A similar scenario played out in November when the company’s stock sank 4% the day after a tweet from a parody Eli Lilly account claimed the pharmaceutical giant was making insulin free. Eli Lilly CEO David Ricks told a summit that the prank showed more work needs to be done to lower insulin costs. In both cases, the company’s stock price quickly recovered.
Eli Lilly did not respond to requests for comment.
Smith-Holt became an activist after she lost her son Alec, at age 26, in 2017 because he couldn’t afford his insulin. She started speaking out about insulin affordability to local media, but her advocacy really took off once she joined Twitter.
“There’s just no stopping a tweet,” Smith-Holt said. “It goes out into the universe and God only knows how many thousands or millions of people see.”
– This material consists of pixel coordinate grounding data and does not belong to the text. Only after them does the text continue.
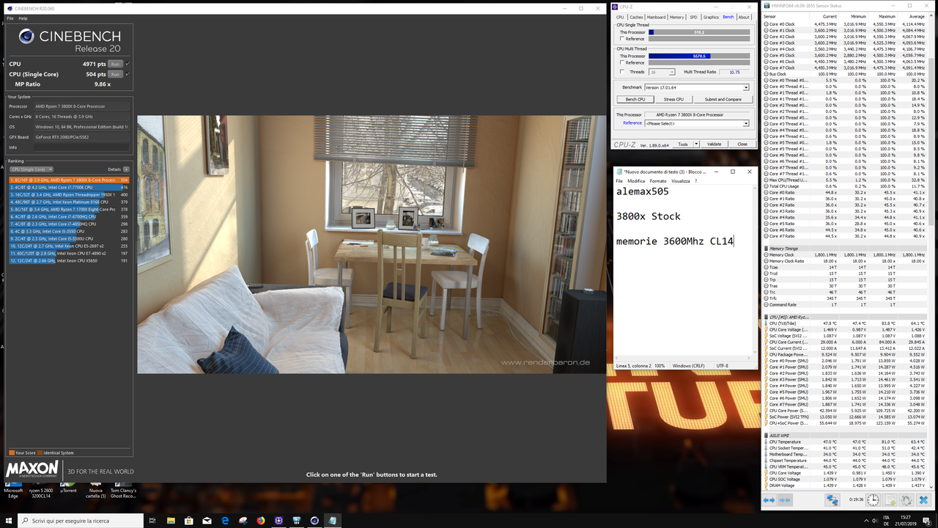Start logging with HWiNFO report icon
The width and height of the screenshot is (938, 528).
click(889, 499)
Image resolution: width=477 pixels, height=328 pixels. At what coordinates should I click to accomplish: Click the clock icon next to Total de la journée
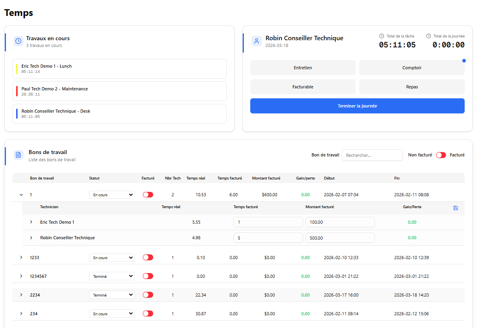tap(428, 36)
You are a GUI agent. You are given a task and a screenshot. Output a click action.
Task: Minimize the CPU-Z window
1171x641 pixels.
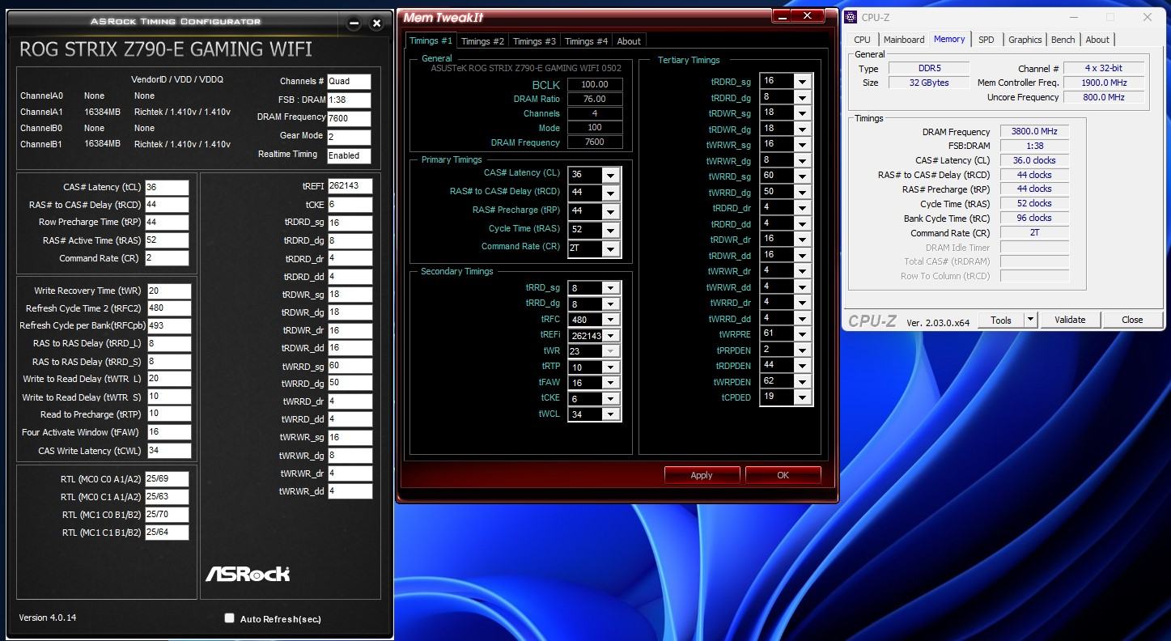click(1073, 17)
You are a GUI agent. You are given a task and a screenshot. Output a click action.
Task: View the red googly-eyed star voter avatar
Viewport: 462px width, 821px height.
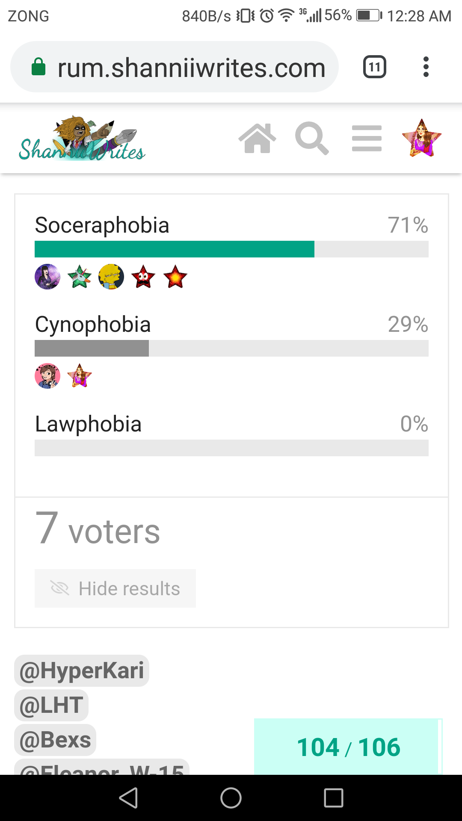[143, 277]
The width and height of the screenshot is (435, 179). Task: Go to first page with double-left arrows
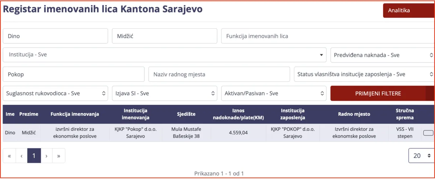9,155
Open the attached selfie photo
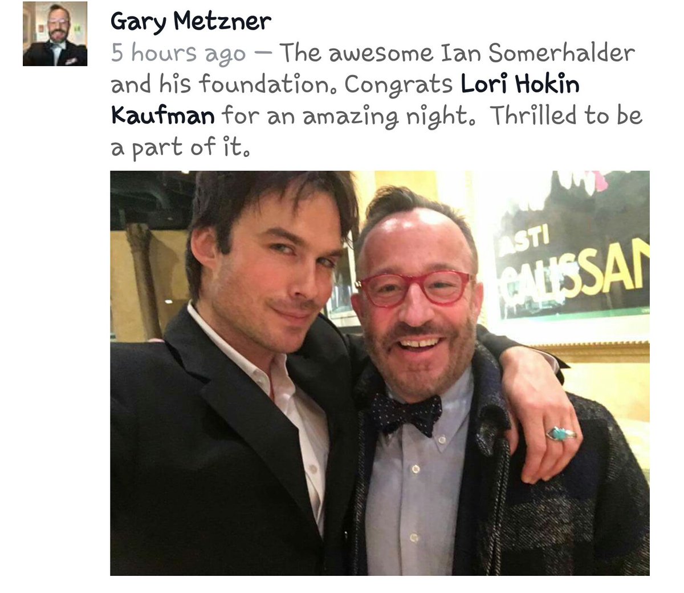This screenshot has height=593, width=684. 380,373
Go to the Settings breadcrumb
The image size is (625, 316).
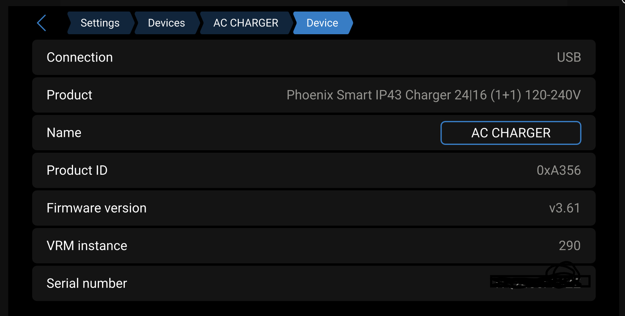pyautogui.click(x=100, y=23)
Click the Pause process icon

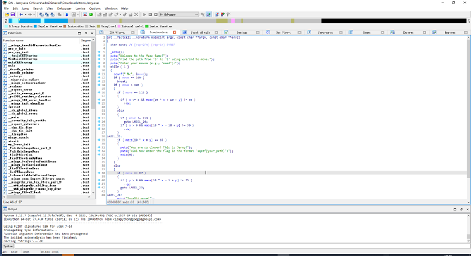[150, 15]
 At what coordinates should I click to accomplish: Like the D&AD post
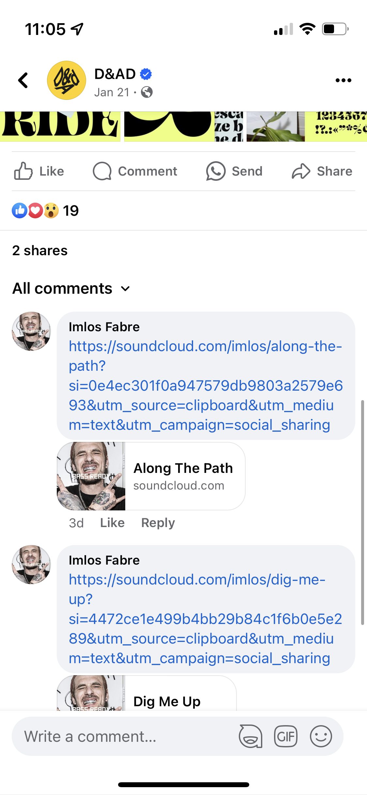point(39,171)
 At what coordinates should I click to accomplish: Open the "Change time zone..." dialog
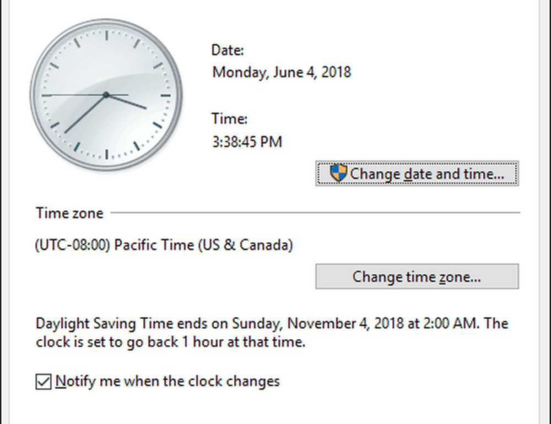tap(417, 276)
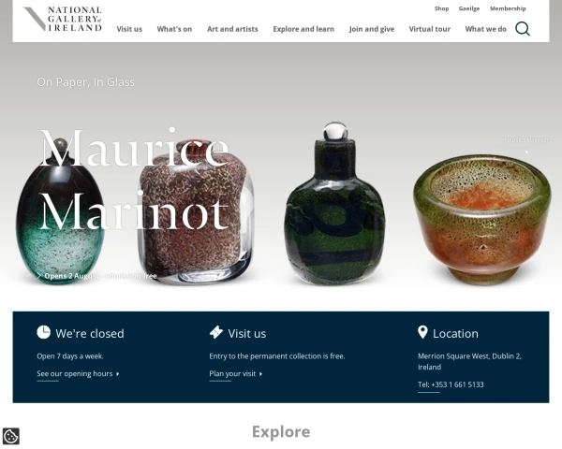The image size is (562, 449).
Task: Click the arrow after See our opening hours
Action: tap(118, 374)
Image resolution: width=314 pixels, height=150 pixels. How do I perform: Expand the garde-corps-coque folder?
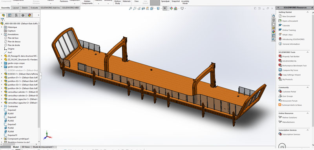(x=2, y=63)
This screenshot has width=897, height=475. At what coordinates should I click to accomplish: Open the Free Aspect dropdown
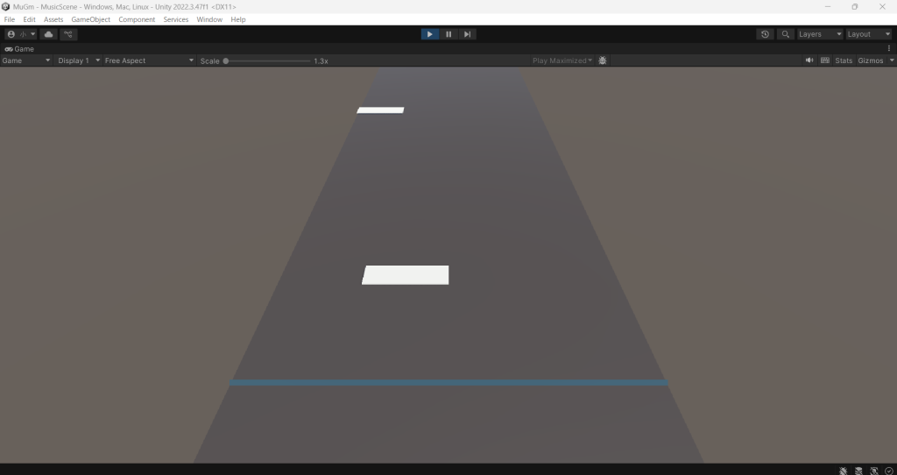pyautogui.click(x=148, y=60)
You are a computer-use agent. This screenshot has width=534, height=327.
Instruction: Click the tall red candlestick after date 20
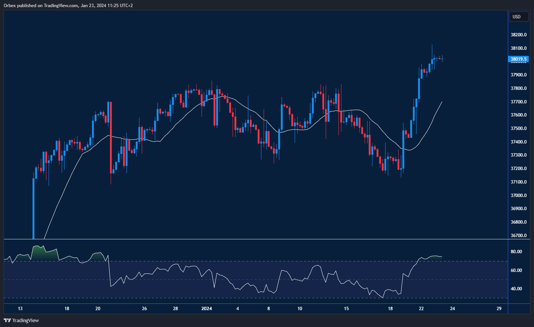point(111,137)
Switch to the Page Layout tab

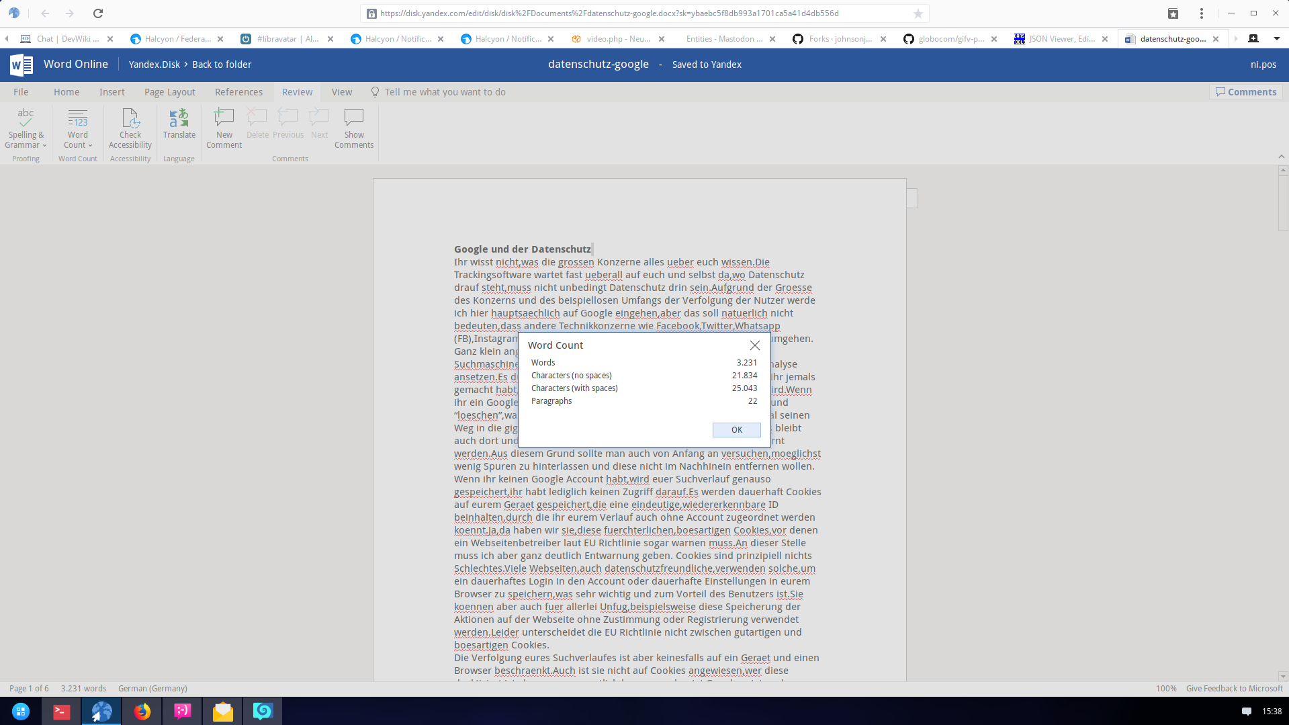[170, 92]
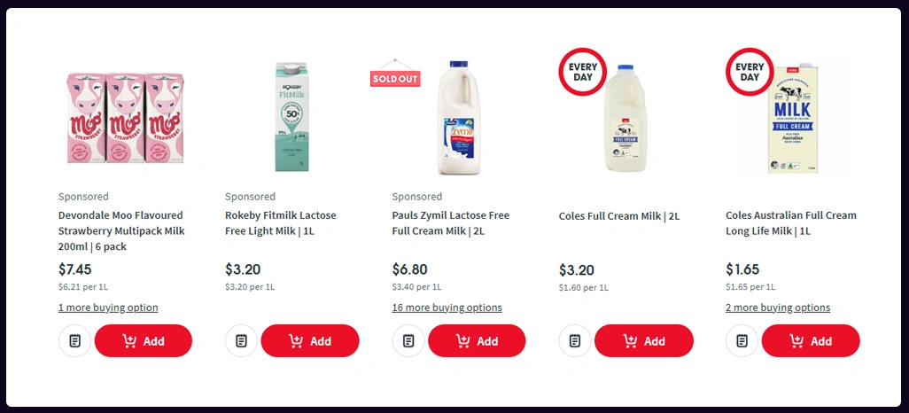Add Rokeby Fitmilk to cart
This screenshot has width=909, height=413.
coord(310,341)
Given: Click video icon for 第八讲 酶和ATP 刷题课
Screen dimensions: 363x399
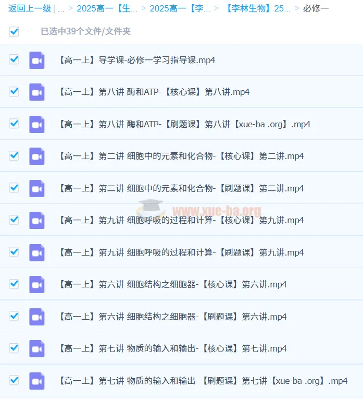Looking at the screenshot, I should (x=37, y=124).
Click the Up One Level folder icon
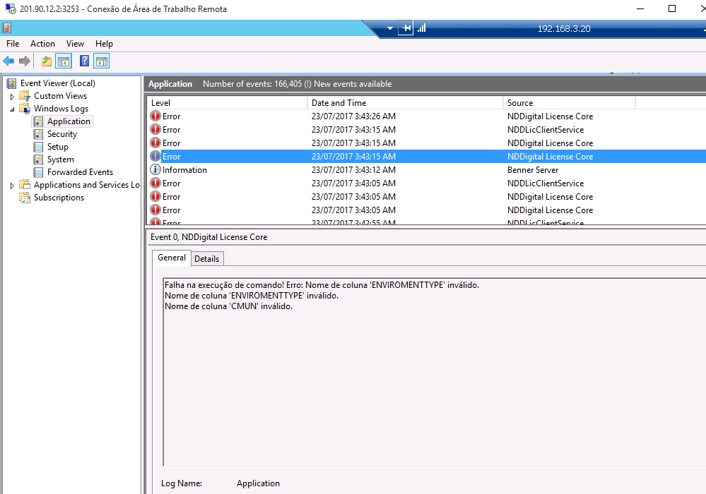This screenshot has height=494, width=706. [47, 61]
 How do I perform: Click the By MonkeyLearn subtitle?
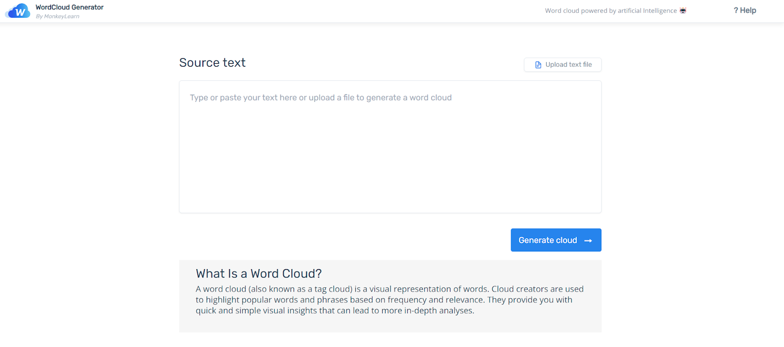pos(57,17)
Smith-Holt was among a group of activists who traveled to Canada in 2019 to purchase insulin over the counter to showcase the disproportionately high cost Americans pay. During the first trip, dubbed the #CaravanToCanada, they garnered attention by tweeting about their journey. Sanders later joined them on an excursion to Windsor, Ontario, ahead of a Democratic presidential primary debate in neighboring Detroit.
Pfiester pointed to real-world successes the movement has had beyond the copay caps: Since the #insulin4all campaign started, all three major insulin manufacturers have new patient assistance programs to help people get insulin if they are struggling to afford it.
But social media takes a toll on activists. The open nature of Twitter creates a powerful tool for spreading a message but also an invitation for backlash and vitriol.
“I can’t tell you how many times I’ve been told that I should be in prison because I actually caused the death of my son,” Smith-Holt said.